A few months ago a University of Iowa study found a virulent strain of MRSA in pigs. But, in spite of that information, no one from the USDA is testing.

"As far as I'm concerned," said Goldburg, "USDA and FDA are kind of asleep at the wheel on this one."

So the Problem Solvers, along with our network of stations in Washington, Idaho, Oregon and California did our own testing. At stores around the region, we purchased 97 packages, divided between ground pork and pork cutlets. We sent all the samples to IEH Laboratories, a USDA-certified lab in Seattle.

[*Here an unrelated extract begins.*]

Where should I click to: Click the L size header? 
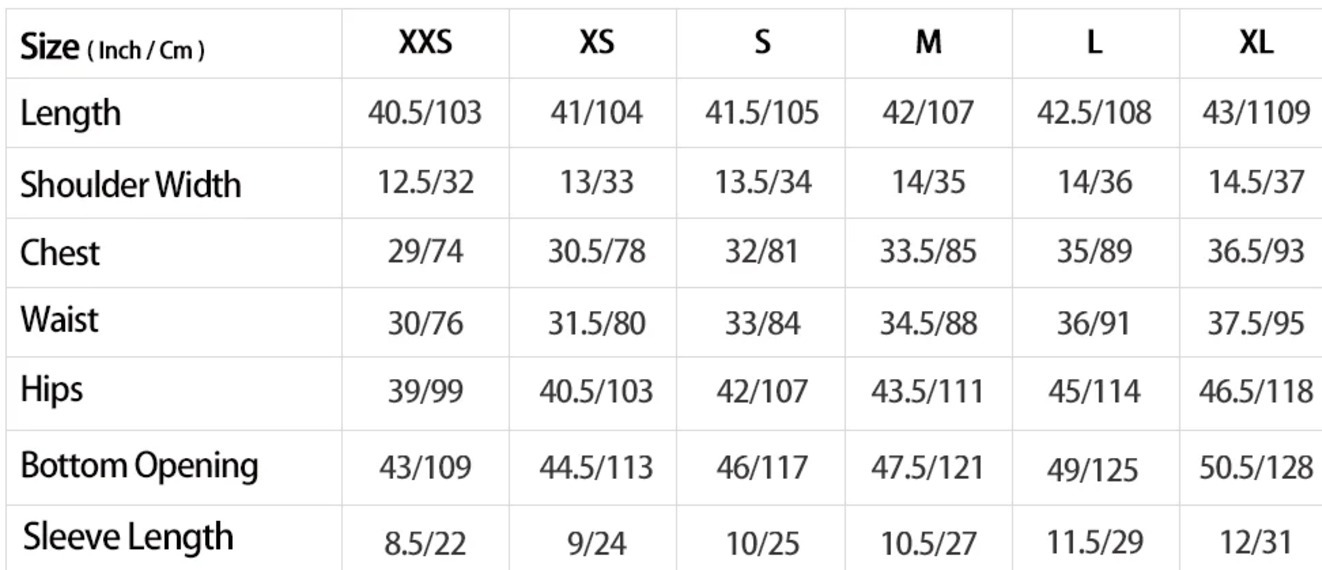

The scientists followed standard testing protocols and found MRSA in three different samples; all were ground pork. The positive samples were from purchases made in Oregon, California and Idaho -- three of the four states where we tested.

"The interesting situation here," said Samadpour, "is that now we have something that you would worry about in terms of wound infections in foods."

Like most other bacteria, MRSA will die if it's thoroughly cooked. But unlike E. coli or salmonella, MRSA causes skin infections, so just touching raw pork that has the bacteria could be a problem, according to both Samadpour and Goldburg.

"So that raises the possibility," says Goldburg, "that simply handling meat could potentially give you a very nasty infection."

Canada and several European countries already test pork in grocery stores for MRSA. We contacted the USDA and were told they have no plans for any testing.

"It really disturbs me," said Boutte. "We have enough things out there that we can catch, we don't need any help from other sources, and if the government is not going to be able to step up and help us out - what's the point?"

The National Pork Board just began testing pork in retail markets. Their study won't be finished for another six months, but their preliminary results are similar to ours: about a 3 percent positive rate for MRSA. The Pork Board said MRSA is a priority, but they don't know if it's a risk to you.

"Government should not ignore this information," said Goldburg. "I hope it'll be a bit of a wake-up call."

Boutte hopes the wake-up call makes a difference. "I would like them to think about the people that are possibly going to catch this disease and if they are able to prevent those people from catching it then they've saved one more life."

We also contacted both the Centers for Disease Control and the Food and Drug Administration. The FDA says they have started a small pilot study of raw meat in Washington, D.C., but don't have any results yet and don't know when the study will be finished.

Everyone we've spoken with stresses that while this information is important, it shouldn't cause anyone to panic or not want to buy pork. Just make sure you use safe food-handling practices with one additional precaution: try not to handle raw pork if you have cuts or abrasions on your hands.